(Stored items from a collection)
○ ○ ○ ○ ○ ○ ○
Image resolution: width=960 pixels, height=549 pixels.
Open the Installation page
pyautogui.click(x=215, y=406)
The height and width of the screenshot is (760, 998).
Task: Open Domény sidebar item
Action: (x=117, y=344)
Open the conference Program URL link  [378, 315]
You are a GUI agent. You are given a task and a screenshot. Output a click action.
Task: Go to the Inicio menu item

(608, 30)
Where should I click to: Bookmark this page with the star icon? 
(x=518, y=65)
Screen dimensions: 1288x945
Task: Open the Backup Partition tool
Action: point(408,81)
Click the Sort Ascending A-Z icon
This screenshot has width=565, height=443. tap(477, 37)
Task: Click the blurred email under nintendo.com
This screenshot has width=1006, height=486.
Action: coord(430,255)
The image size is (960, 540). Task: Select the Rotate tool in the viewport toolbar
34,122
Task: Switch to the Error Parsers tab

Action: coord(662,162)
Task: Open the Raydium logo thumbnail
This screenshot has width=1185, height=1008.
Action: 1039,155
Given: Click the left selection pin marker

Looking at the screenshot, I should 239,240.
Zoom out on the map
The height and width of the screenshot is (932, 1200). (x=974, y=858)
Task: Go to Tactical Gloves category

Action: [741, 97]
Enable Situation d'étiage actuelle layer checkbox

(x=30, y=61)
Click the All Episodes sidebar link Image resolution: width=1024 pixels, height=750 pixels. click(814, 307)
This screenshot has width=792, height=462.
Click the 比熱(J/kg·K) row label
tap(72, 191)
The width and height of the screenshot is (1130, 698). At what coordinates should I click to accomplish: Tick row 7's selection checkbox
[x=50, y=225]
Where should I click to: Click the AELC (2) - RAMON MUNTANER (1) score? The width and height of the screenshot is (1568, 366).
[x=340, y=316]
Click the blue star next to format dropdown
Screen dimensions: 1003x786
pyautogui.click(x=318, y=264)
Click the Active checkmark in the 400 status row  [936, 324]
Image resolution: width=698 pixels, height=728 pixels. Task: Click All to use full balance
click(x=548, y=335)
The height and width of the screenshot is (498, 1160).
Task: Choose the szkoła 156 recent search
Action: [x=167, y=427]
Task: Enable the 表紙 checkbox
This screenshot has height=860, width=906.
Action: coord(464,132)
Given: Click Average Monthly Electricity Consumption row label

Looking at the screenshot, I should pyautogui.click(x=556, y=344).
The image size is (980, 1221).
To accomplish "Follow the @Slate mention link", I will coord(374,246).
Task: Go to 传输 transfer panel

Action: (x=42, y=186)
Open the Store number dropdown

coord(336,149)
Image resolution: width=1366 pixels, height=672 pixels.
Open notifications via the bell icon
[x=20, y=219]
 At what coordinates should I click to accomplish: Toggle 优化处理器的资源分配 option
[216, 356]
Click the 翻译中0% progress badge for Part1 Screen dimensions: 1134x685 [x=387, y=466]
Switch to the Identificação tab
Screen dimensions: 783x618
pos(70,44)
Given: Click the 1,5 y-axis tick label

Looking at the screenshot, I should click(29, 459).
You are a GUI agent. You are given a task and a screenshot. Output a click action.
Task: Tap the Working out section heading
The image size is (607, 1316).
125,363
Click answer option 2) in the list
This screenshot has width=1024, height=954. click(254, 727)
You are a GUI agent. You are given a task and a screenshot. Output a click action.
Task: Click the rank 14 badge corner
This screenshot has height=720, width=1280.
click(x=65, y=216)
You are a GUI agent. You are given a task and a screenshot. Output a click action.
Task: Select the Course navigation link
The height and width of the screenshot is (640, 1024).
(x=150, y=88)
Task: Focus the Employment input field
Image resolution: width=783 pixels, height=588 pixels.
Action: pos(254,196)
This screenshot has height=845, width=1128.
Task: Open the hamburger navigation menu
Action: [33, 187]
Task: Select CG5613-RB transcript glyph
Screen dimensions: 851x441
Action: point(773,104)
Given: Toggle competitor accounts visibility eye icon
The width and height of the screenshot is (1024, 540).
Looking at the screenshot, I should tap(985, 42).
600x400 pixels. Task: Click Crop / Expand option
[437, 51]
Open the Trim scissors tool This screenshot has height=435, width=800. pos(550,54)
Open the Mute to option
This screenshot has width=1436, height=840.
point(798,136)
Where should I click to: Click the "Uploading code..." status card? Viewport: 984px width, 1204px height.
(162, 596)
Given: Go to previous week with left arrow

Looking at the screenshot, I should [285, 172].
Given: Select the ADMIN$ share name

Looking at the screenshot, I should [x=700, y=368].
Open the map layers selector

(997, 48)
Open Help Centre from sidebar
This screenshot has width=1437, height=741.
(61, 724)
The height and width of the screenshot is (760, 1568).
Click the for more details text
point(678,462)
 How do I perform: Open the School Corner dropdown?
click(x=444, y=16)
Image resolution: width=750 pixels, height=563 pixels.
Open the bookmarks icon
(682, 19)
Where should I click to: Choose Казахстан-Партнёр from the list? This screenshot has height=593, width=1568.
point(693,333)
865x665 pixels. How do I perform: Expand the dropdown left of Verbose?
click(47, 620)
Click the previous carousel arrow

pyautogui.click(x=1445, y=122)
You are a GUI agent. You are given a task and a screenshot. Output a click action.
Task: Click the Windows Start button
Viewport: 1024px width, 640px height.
○ ○ ○ ○ ○ ○ ○
_Your assignment_
Without leaving anything out, repeat every entry shown above.

_Output_
Image resolution: width=960 pixels, height=549 pixels.
Open the Installation page
pyautogui.click(x=215, y=406)
The height and width of the screenshot is (760, 998).
Task: Open Domény sidebar item
Action: (x=117, y=344)
Open the conference Program URL link  [378, 315]
You are a GUI agent. You are given a task and a screenshot. Output a click action.
Task: Go to the Inicio menu item

(608, 30)
Where should I click to: Bookmark this page with the star icon? 
(x=518, y=65)
Screen dimensions: 1288x945
Task: Open the Backup Partition tool
Action: point(408,81)
Click the Sort Ascending A-Z icon
This screenshot has width=565, height=443. tap(477, 37)
Task: Click the blurred email under nintendo.com
This screenshot has width=1006, height=486.
Action: coord(430,255)
The image size is (960, 540). Task: Select the Rotate tool in the viewport toolbar
34,122
Task: Switch to the Error Parsers tab

Action: coord(662,162)
Task: Open the Raydium logo thumbnail
This screenshot has width=1185, height=1008.
Action: 1039,155
Given: Click the left selection pin marker

Looking at the screenshot, I should 239,240.
Zoom out on the map
The height and width of the screenshot is (932, 1200). (x=974, y=858)
Task: Go to Tactical Gloves category

Action: [741, 97]
Enable Situation d'étiage actuelle layer checkbox

(x=30, y=61)
Click the All Episodes sidebar link Image resolution: width=1024 pixels, height=750 pixels. click(814, 307)
This screenshot has width=792, height=462.
Click the 比熱(J/kg·K) row label
tap(72, 191)
The width and height of the screenshot is (1130, 698). At what coordinates should I click to accomplish: Tick row 7's selection checkbox
[x=50, y=225]
Where should I click to: Click the AELC (2) - RAMON MUNTANER (1) score? The width and height of the screenshot is (1568, 366).
[x=340, y=316]
Click the blue star next to format dropdown
Screen dimensions: 1003x786
pyautogui.click(x=318, y=264)
Click the Active checkmark in the 400 status row  [936, 324]
Image resolution: width=698 pixels, height=728 pixels. Task: Click All to use full balance
click(x=548, y=335)
The height and width of the screenshot is (498, 1160).
Task: Choose the szkoła 156 recent search
Action: [x=167, y=427]
Task: Enable the 表紙 checkbox
This screenshot has height=860, width=906.
Action: coord(464,132)
Given: Click Average Monthly Electricity Consumption row label

Looking at the screenshot, I should pyautogui.click(x=556, y=344).
The image size is (980, 1221).
To accomplish "Follow the @Slate mention link", I will coord(374,246).
Task: Go to 传输 transfer panel

Action: (x=42, y=186)
Open the Store number dropdown

coord(336,149)
Image resolution: width=1366 pixels, height=672 pixels.
Open notifications via the bell icon
[x=20, y=219]
 At what coordinates should I click to accomplish: Toggle 优化处理器的资源分配 option
[216, 356]
Click the 翻译中0% progress badge for Part1 Screen dimensions: 1134x685 [x=387, y=466]
Switch to the Identificação tab
Screen dimensions: 783x618
pos(70,44)
Given: Click the 1,5 y-axis tick label

Looking at the screenshot, I should click(29, 459).
You are a GUI agent. You are given a task and a screenshot. Output a click action.
Task: Tap the Working out section heading
The image size is (607, 1316).
125,363
Click answer option 2) in the list
This screenshot has width=1024, height=954. click(254, 727)
You are a GUI agent. You are given a task and a screenshot. Output a click action.
Task: Click the rank 14 badge corner
This screenshot has height=720, width=1280.
click(x=65, y=216)
You are a GUI agent. You are given a task and a screenshot. Output a click action.
Task: Select the Course navigation link
The height and width of the screenshot is (640, 1024).
(x=150, y=88)
Task: Focus the Employment input field
Image resolution: width=783 pixels, height=588 pixels.
Action: pos(254,196)
This screenshot has height=845, width=1128.
Task: Open the hamburger navigation menu
Action: [33, 187]
Task: Select CG5613-RB transcript glyph
Screen dimensions: 851x441
Action: point(773,104)
Given: Toggle competitor accounts visibility eye icon
The width and height of the screenshot is (1024, 540).
Looking at the screenshot, I should tap(985, 42).
600x400 pixels. Task: Click Crop / Expand option
[437, 51]
Open the Trim scissors tool This screenshot has height=435, width=800. pos(550,54)
Open the Mute to option
This screenshot has width=1436, height=840.
point(798,136)
Where should I click to: Click the "Uploading code..." status card? Viewport: 984px width, 1204px height.
(162, 596)
Given: Go to previous week with left arrow

Looking at the screenshot, I should [285, 172].
Given: Select the ADMIN$ share name

Looking at the screenshot, I should [x=700, y=368].
Open the map layers selector

(997, 48)
Open Help Centre from sidebar
This screenshot has width=1437, height=741.
(61, 724)
The height and width of the screenshot is (760, 1568).
Click the for more details text
point(678,462)
 How do I perform: Open the School Corner dropdown?
click(x=444, y=16)
Image resolution: width=750 pixels, height=563 pixels.
Open the bookmarks icon
(682, 19)
Where should I click to: Choose Казахстан-Партнёр from the list? This screenshot has height=593, width=1568.
point(693,333)
865x665 pixels. How do I perform: Expand the dropdown left of Verbose?
click(47, 620)
Click the previous carousel arrow

pyautogui.click(x=1445, y=122)
You are a GUI agent. You are given a task and a screenshot. Output a click action.
Task: Click the Windows Start button
Viewport: 1024px width, 640px height.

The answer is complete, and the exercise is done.